WORK INSTRUCTIONS – Every line with the string "button" must be copied from the entries below.

SOURCE DATA –
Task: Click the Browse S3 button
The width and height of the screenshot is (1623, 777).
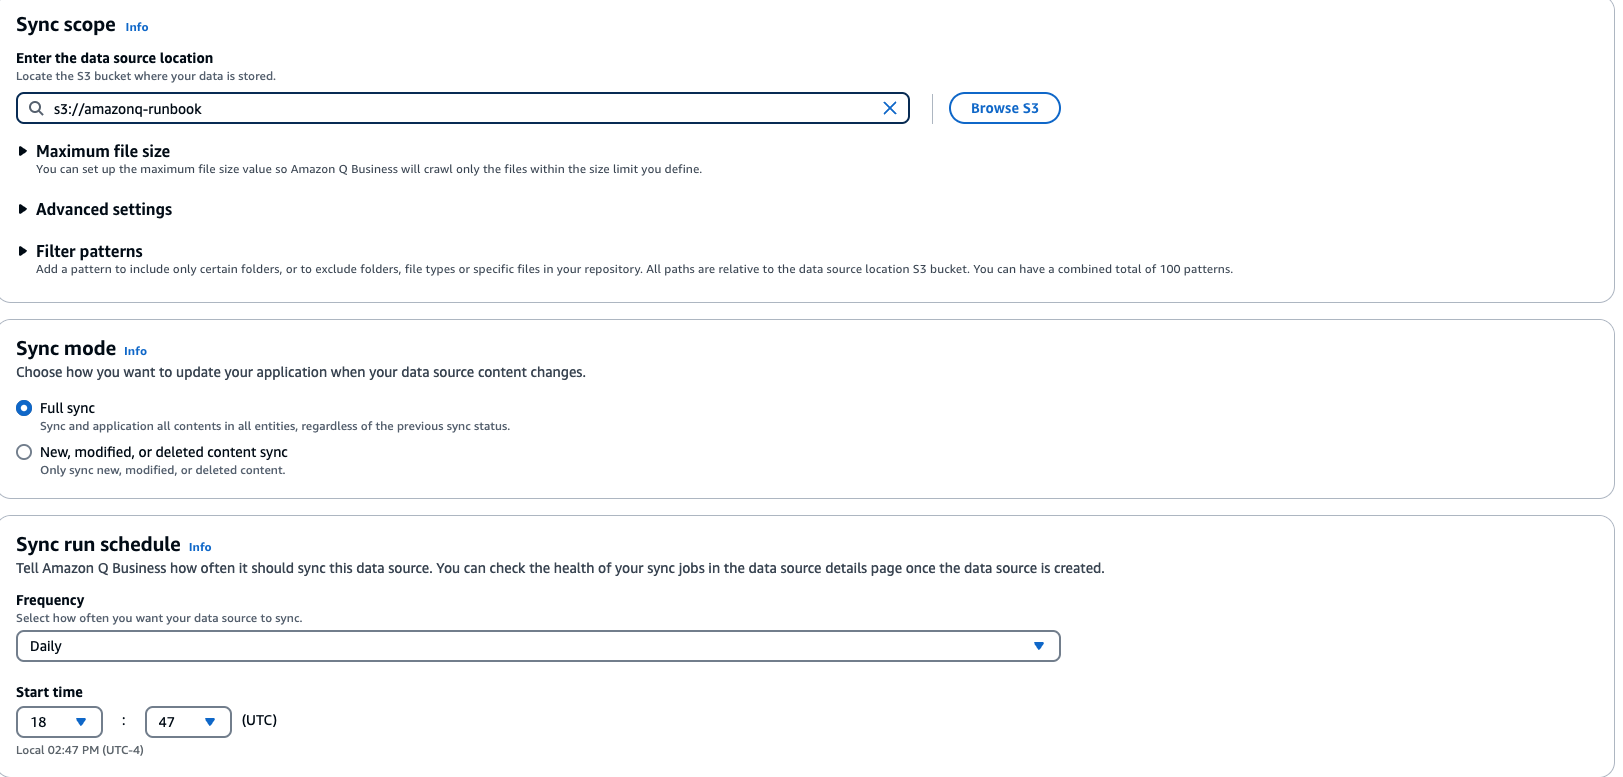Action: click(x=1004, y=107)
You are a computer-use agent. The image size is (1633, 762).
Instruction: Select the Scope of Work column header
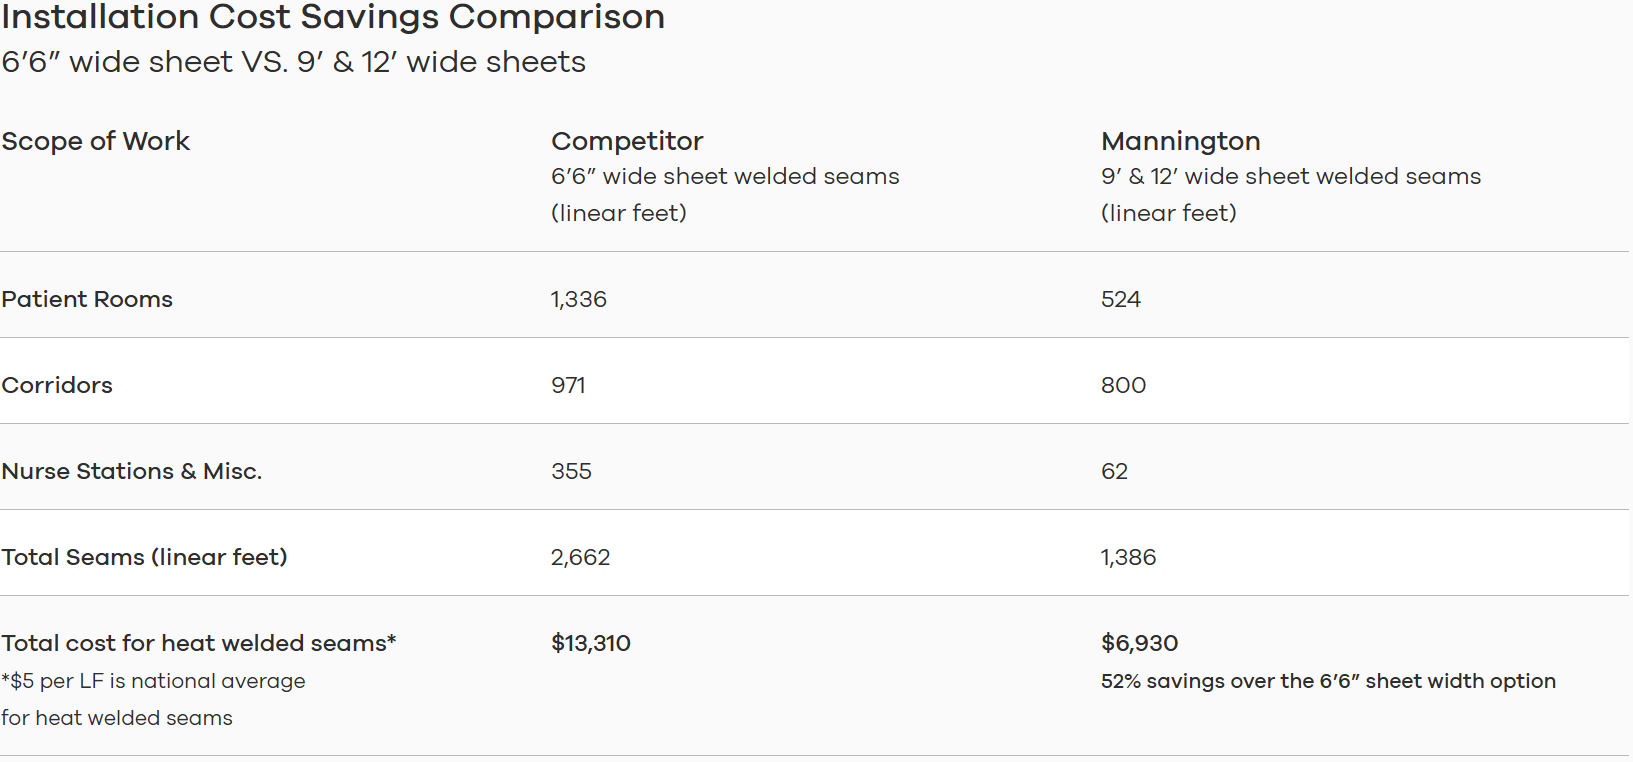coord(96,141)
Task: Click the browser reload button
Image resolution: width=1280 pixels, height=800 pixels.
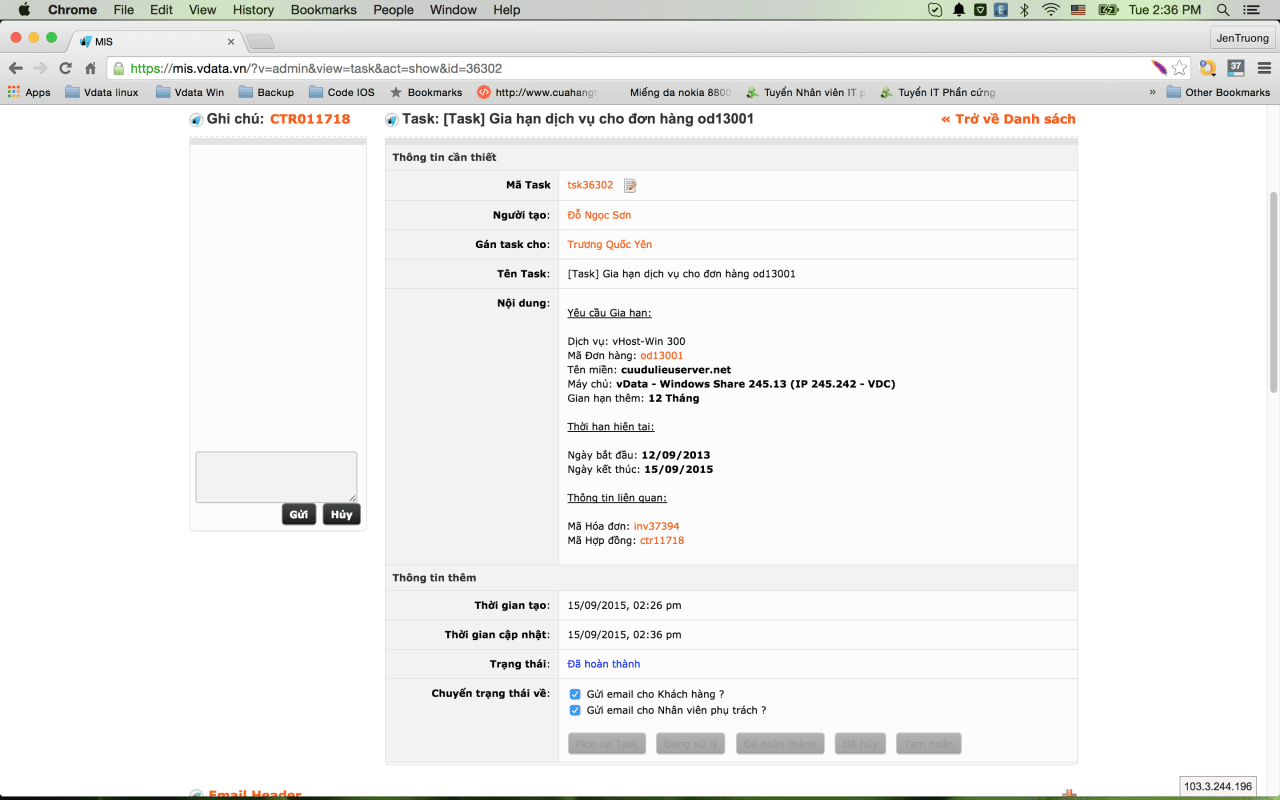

EXERCISE RESPONSE –
Task: Click the Browse S3 button
Task: Click the browser reload button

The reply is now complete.